#### Work instructions
Copy out every row below, requests included, offsetting each coordinate in the answers by adding 86 to it. Leave the pictures out.

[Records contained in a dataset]
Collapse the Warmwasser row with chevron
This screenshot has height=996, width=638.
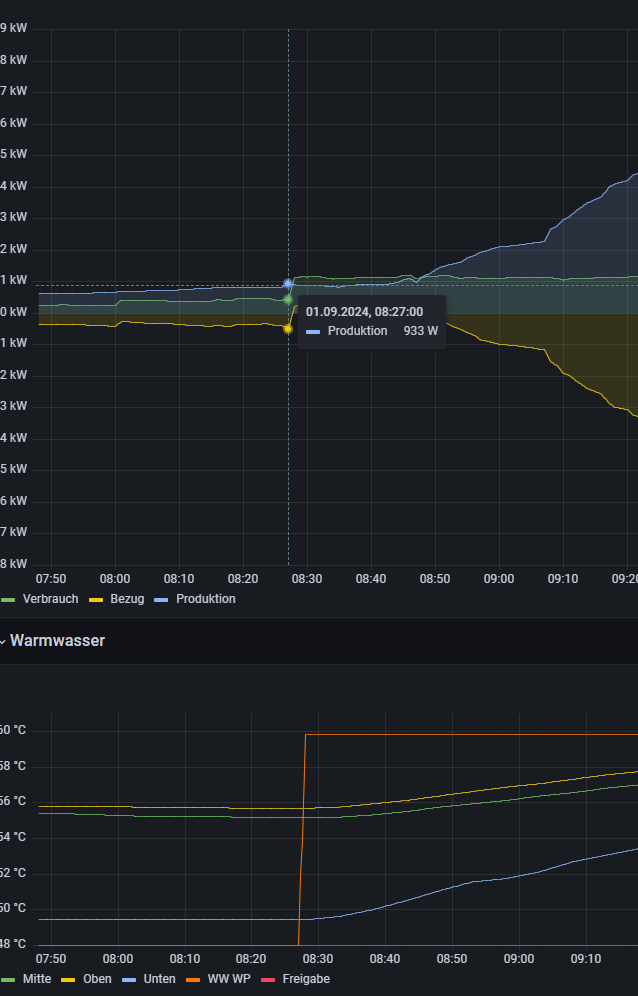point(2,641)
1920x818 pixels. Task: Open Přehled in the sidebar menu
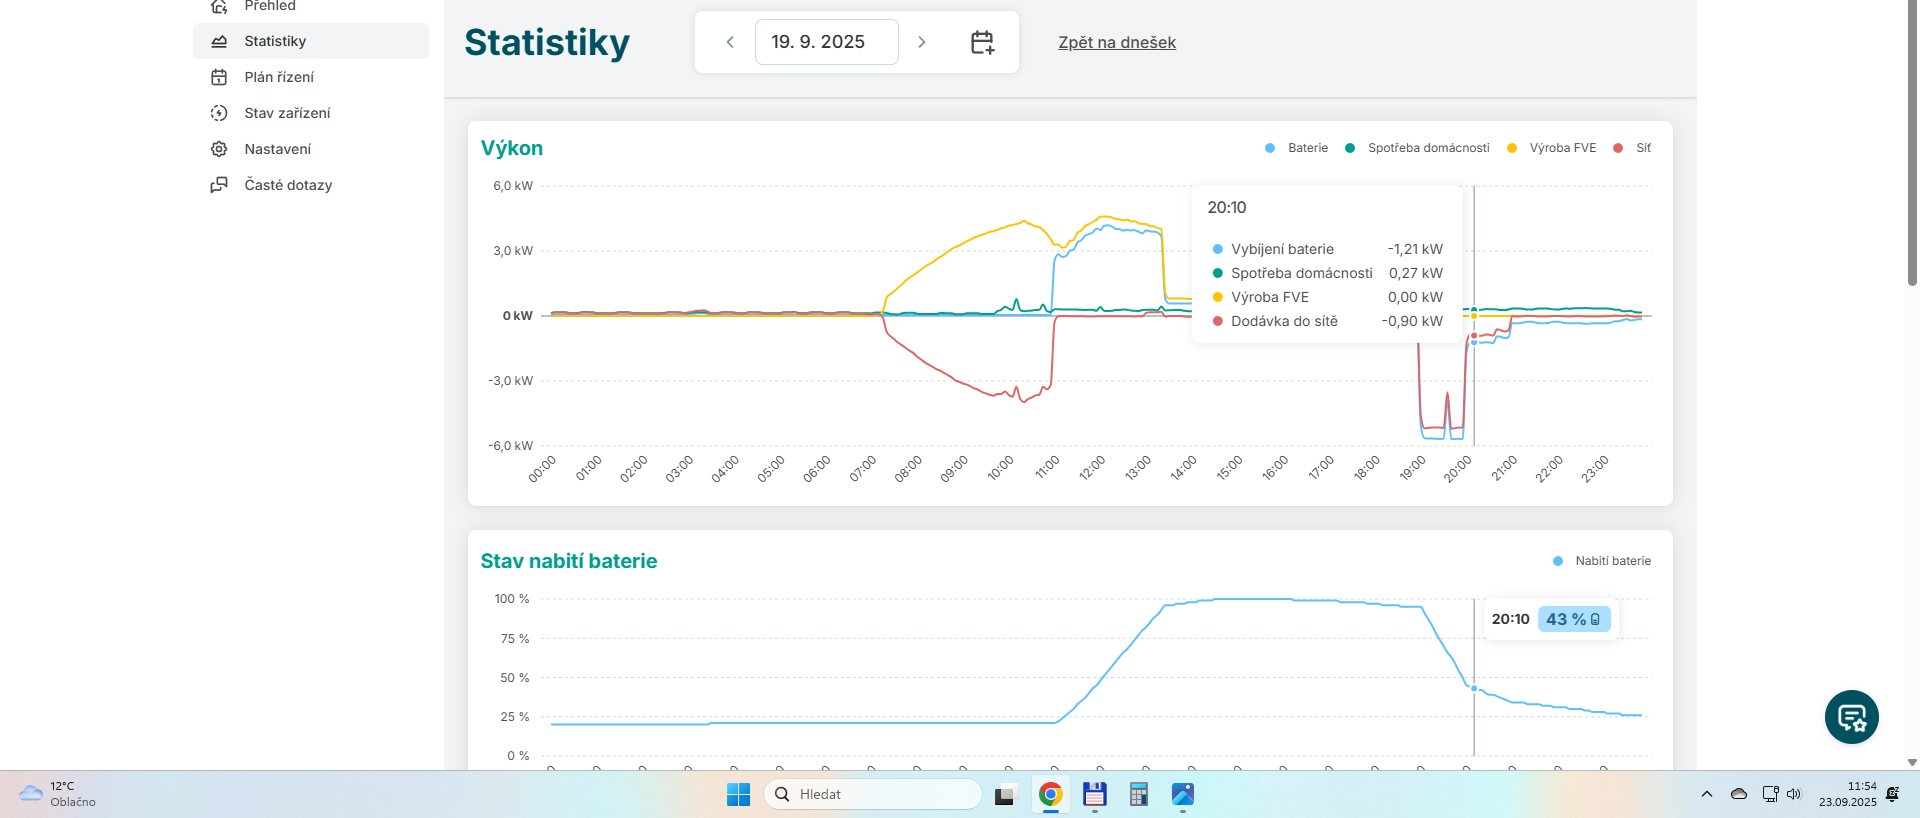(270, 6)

#### The solution
Collapse the Warmwasser row with chevron
This screenshot has height=996, width=638.
point(88,727)
1920x818 pixels. Task: Open Přehled in the sidebar menu
(356, 92)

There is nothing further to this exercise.